[Data records]
□ □ □ □ □ □ □
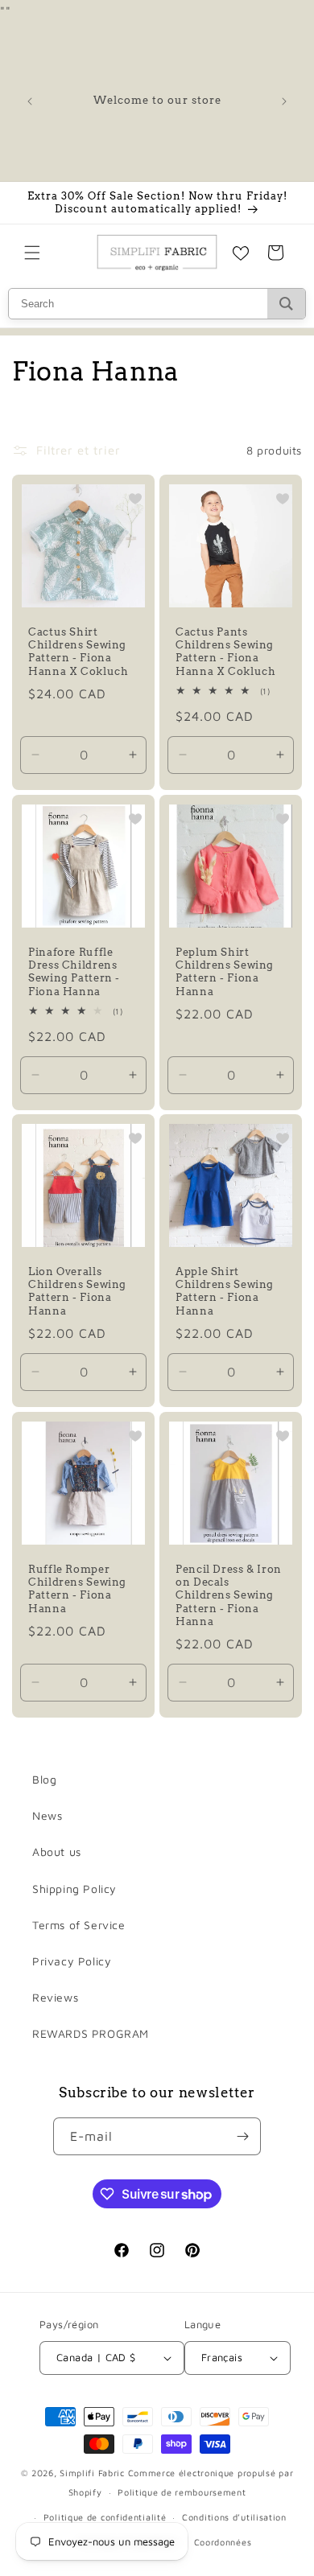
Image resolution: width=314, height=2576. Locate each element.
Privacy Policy (71, 1961)
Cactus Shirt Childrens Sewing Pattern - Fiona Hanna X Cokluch (78, 651)
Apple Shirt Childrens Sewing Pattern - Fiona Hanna (225, 1291)
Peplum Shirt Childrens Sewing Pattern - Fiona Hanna (225, 972)
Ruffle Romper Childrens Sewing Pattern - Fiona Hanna (77, 1589)
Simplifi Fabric (92, 2472)
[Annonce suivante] (284, 101)
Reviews (55, 1997)
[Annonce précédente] (30, 101)
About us (56, 1851)
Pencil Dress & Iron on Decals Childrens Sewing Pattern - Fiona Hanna (229, 1595)
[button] (32, 252)
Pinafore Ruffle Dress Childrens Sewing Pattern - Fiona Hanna (74, 972)
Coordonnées (223, 2542)
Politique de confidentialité (105, 2517)
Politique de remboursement (182, 2492)
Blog (44, 1779)
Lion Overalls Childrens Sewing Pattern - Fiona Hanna (77, 1291)
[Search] (286, 304)
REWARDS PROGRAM (90, 2033)
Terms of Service (79, 1925)
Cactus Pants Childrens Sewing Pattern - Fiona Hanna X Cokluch (225, 651)
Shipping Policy (74, 1888)
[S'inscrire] (242, 2136)
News (47, 1815)
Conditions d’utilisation (234, 2517)
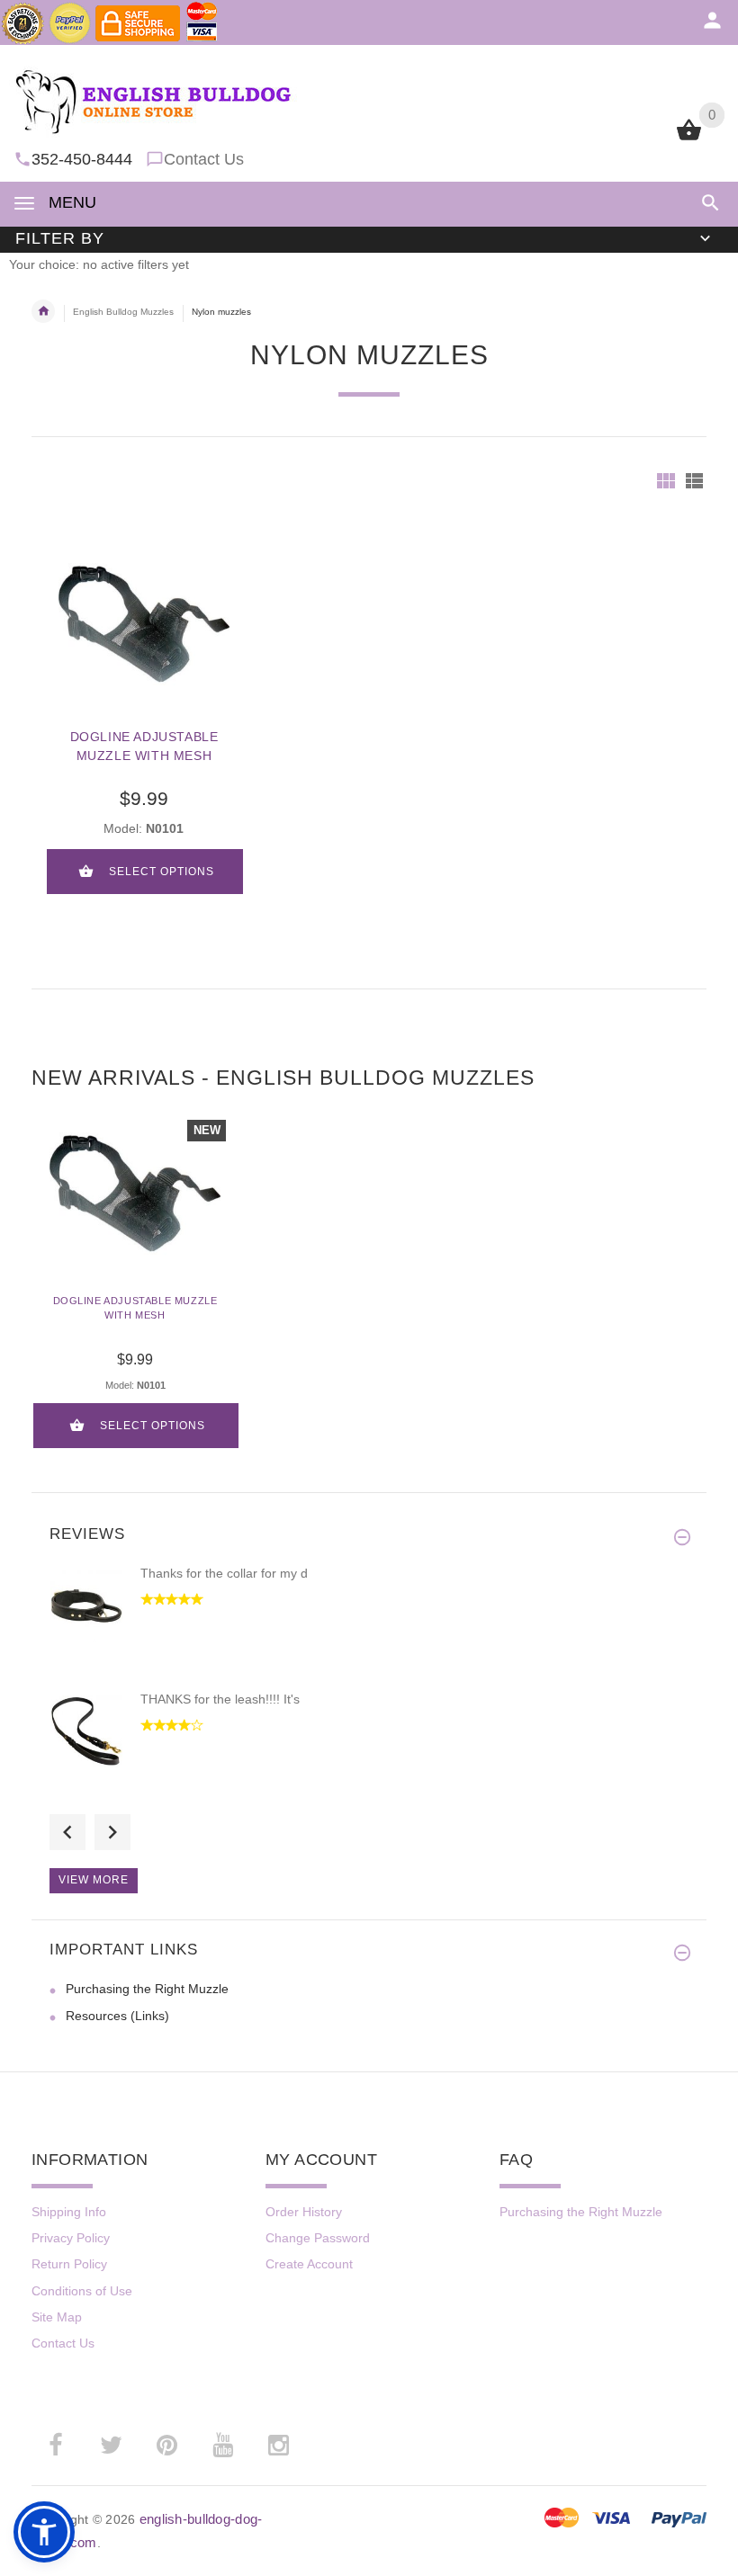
□ □ □ □ □ □ □
Every record, word for word, should be given back without its pictures.

Image resolution: width=314, height=2576. Locate each element.
Privacy Policy (71, 1961)
Cactus Shirt Childrens Sewing Pattern - Fiona Hanna X Cokluch (78, 651)
Apple Shirt Childrens Sewing Pattern - Fiona Hanna (225, 1291)
Peplum Shirt Childrens Sewing Pattern - Fiona Hanna (225, 972)
Ruffle Romper Childrens Sewing Pattern - Fiona Hanna (77, 1589)
Simplifi Fabric (92, 2472)
[Annonce suivante] (284, 101)
Reviews (55, 1997)
[Annonce précédente] (30, 101)
About us (56, 1851)
Pencil Dress & Iron on Decals Childrens Sewing Pattern - Fiona Hanna (229, 1595)
[button] (32, 252)
Pinafore Ruffle Dress Childrens Sewing Pattern - Fiona Hanna (74, 972)
Coordonnées (223, 2542)
Politique de confidentialité (105, 2517)
Politique de remboursement (182, 2492)
Blog (44, 1779)
Lion Overalls Childrens Sewing Pattern - Fiona Hanna (77, 1291)
[Search] (286, 304)
REWARDS PROGRAM (90, 2033)
Terms of Service (79, 1925)
Cactus Pants Childrens Sewing Pattern - Fiona Hanna X Cokluch (225, 651)
Shipping Policy (74, 1888)
[S'inscrire] (242, 2136)
News (47, 1815)
Conditions d’utilisation (234, 2517)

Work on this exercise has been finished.